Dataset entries
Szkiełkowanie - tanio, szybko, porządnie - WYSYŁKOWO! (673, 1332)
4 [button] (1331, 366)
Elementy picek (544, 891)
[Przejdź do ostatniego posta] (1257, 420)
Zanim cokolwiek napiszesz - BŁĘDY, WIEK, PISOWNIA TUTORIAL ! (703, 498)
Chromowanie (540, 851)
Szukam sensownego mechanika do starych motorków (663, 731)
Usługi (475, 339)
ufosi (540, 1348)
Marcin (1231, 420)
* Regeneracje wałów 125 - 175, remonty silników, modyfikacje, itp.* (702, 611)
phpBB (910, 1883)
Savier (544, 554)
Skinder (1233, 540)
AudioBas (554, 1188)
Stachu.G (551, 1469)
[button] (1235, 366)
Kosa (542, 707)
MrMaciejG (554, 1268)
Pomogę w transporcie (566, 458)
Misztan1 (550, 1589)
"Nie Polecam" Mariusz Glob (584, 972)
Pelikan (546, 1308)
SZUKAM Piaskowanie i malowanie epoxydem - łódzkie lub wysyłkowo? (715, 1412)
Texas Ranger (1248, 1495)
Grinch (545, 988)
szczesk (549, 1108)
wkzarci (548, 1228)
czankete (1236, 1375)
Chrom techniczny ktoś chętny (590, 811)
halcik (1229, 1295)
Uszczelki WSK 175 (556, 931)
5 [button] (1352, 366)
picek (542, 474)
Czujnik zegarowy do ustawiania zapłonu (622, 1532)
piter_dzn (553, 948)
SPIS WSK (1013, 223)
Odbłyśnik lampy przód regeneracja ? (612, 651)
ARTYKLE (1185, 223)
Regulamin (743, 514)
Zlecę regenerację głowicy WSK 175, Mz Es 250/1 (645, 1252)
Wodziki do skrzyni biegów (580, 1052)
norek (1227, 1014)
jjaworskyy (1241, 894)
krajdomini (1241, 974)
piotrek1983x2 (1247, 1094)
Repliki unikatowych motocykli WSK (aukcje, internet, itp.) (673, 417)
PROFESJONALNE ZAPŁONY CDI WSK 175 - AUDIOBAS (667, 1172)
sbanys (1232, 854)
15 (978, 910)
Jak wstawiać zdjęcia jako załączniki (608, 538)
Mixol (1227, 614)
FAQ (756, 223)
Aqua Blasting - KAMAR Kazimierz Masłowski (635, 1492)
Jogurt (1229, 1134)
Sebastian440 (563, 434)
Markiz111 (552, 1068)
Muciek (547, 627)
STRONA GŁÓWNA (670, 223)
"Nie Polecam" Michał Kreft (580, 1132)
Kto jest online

# [Work required]
For each line above that contains "Polecam", make a copy.

# [Response to the task]
"Nie Polecam" Mariusz Glob (584, 972)
"Nie Polecam" Michał Kreft (580, 1132)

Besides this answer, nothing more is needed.